§ WHAT YOU WILL DO:
a. For each statement, say yes or no on whether it agrees with the report below on protests in Ukraine, and quote the words that decide it.
(i) The interior ministry said four police were in serious condition.
(ii) The new laws allow people to use loud-speakers in public without authorization.
(iii) Several big protests in December drew hundreds of thousands of people.
b. Answer these questions using the report below on protests in Ukraine.
(i) What did police use against demonstrators as tensions continued into the night?
(ii) How many people turned out a week ago?
(iii) What did many protesters wear on their heads to mock the helmet ban?

START PAGE EXTRACT

A group of young masked demonstrators attacked a cordon of police with sticks and tried to overturn a bus blocking their way to the parliament building after opposition politicians called on people to disregard the new legislation.
Despite appeals from opposition leaders not to resort to violence, and a personal intervention from boxer-turned-politician Vitaly Klitschko, protesters continued to throw smoke bombs and hurl fireworks and other objects at police.
The police appeared to show restraint during that fracas.
The interior ministry said 20 police were hurt, more than 10 committed for hospital treatment and four in serious condition.
As tensions continued into the night, police used water cannon against demonstrators gathered near the parliament building and the heavily protected government headquarters, eyewitnesses said.
Earlier, some distance away from the clashes, up to 100,000 Ukrainians massed on Kievs Independence Square in defiance of the sweeping new laws, which ban rallies and which Washington and other Western capitals have denounced as undemocratic.
The rally, the biggest of the new year, was the latest in a cycle of public protests in the former Soviet republic since president Viktor Yanukovich made a policy U-turn in November away from the European Union towards Russia, Ukraines former Soviet overlord.
Several big protests in December attracted hundreds of thousands of people, while thousands maintained a vigil in a Kiev square demanding Yanukovich resign.
Since the new year demonstrations have become smaller, but hundreds of people are still camping in the square and 50,000 turned out a week ago.
The court ban on protests published on January 15th and last Thursdays legislation aimed at prohibiting all form of public protests, have inflamed tensions again.
The laws - denounced by the United States and other Western governments as anti-democratic - ban any unauthorised installation of tents, stages or use of loud-speakers in public.
Heavy jail sentences were imposed for participation in mass disorder and the wearing of face-masks or protective helmets.
Dissemination of extremist or libellous information about the countrys leaders was outlawed.
In a gesture of scorn for the helmet ban, many protesters on Sunday wore saucepans and colanders on their heads.
The crisis has highlighted a divide in the country of 46 million people between those, particularly in Russian-speaking eastern areas, who identify more closely with a shared past with Russia and those, especially in the Ukrainian-speaking parts of western and central Ukraine, who look westwards.

END PAGE EXTRACT
START MATERIAL SHOWN

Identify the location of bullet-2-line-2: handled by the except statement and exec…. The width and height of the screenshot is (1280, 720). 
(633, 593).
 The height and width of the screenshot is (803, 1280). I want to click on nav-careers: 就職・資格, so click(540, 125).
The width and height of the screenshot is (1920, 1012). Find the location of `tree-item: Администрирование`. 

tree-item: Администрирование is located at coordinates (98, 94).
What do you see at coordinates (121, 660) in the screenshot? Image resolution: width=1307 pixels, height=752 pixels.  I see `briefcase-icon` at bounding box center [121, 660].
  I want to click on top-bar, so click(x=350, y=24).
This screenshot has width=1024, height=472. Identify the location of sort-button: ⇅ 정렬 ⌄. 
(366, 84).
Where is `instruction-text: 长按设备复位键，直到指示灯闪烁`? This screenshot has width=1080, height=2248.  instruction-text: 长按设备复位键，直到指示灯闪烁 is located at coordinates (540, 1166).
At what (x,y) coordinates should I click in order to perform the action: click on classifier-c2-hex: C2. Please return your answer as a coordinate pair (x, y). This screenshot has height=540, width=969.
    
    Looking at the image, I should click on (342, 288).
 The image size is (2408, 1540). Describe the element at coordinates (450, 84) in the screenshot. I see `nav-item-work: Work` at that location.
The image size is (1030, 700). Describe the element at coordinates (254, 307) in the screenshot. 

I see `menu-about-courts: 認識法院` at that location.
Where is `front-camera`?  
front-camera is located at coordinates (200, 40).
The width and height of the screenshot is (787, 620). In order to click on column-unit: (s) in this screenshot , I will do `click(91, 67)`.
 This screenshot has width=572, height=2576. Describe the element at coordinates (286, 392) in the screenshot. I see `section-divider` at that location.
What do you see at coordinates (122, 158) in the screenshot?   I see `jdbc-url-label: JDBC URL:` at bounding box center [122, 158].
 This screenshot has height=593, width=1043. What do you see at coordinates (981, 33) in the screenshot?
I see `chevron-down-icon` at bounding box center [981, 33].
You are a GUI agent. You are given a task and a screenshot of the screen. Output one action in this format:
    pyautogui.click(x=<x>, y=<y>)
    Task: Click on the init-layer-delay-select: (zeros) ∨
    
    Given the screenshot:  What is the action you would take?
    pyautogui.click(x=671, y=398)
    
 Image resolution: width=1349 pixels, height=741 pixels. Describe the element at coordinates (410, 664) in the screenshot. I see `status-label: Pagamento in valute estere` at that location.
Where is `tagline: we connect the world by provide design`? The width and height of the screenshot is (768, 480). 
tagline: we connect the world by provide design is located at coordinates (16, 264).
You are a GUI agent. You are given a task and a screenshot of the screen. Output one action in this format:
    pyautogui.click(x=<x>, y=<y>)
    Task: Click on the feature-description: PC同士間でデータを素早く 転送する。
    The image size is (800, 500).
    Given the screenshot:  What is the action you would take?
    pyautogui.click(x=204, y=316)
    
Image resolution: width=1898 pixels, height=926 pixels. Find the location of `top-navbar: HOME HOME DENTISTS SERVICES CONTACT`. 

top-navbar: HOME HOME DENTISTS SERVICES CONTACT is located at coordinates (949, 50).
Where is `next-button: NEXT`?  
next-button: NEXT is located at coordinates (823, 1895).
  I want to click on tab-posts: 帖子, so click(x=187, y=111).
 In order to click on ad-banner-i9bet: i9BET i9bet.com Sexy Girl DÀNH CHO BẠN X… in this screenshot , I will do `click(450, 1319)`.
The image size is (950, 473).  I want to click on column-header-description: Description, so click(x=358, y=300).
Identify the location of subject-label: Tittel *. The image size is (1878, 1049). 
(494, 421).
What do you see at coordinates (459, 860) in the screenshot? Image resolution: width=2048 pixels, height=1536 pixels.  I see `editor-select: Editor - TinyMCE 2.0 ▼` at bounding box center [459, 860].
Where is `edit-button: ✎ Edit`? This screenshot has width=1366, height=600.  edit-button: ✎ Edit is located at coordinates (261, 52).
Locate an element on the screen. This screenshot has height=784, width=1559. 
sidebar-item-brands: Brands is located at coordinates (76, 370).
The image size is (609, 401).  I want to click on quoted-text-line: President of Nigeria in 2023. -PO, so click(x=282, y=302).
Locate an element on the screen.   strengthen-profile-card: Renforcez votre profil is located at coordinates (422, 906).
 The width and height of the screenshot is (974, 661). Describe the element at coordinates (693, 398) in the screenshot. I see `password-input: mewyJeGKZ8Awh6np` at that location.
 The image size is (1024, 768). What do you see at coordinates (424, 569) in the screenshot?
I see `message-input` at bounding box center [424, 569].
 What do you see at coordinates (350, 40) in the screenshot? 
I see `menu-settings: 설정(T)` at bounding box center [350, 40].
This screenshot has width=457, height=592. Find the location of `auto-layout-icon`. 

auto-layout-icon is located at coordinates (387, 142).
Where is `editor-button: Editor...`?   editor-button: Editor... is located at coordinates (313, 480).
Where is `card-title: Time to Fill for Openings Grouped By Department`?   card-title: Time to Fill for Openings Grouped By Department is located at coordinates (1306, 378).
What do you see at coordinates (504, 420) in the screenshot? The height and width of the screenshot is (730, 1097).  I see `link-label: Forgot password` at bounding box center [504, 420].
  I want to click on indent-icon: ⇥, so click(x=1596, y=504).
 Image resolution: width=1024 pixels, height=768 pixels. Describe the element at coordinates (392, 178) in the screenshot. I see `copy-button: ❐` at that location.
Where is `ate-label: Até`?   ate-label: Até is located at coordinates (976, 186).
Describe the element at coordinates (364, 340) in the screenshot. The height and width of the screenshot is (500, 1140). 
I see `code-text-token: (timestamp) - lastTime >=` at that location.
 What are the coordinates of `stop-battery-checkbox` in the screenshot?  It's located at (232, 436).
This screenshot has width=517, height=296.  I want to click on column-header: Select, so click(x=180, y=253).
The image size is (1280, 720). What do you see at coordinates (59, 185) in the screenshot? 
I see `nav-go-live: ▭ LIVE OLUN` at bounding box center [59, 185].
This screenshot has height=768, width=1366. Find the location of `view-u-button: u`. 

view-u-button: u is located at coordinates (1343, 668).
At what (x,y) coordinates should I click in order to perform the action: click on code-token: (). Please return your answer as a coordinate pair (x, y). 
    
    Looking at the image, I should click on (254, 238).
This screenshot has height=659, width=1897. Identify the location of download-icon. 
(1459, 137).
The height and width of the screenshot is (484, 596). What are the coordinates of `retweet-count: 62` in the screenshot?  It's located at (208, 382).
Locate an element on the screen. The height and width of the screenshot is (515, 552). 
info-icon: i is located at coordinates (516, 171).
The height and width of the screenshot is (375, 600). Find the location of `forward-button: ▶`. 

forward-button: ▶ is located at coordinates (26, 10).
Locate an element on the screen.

END MATERIAL SHOWN

§ RESPONSES IN ORDER:
a.
(i) Yes: "four in serious condition"
(ii) No: "ban any unauthorised installation of tents, stages or use of loud-speakers in public"
(iii) Yes: "Several big protests in December attracted hundreds of thousands of people"

b.
(i) Water cannon.
(ii) 50,000.
(iii) Saucepans and colanders.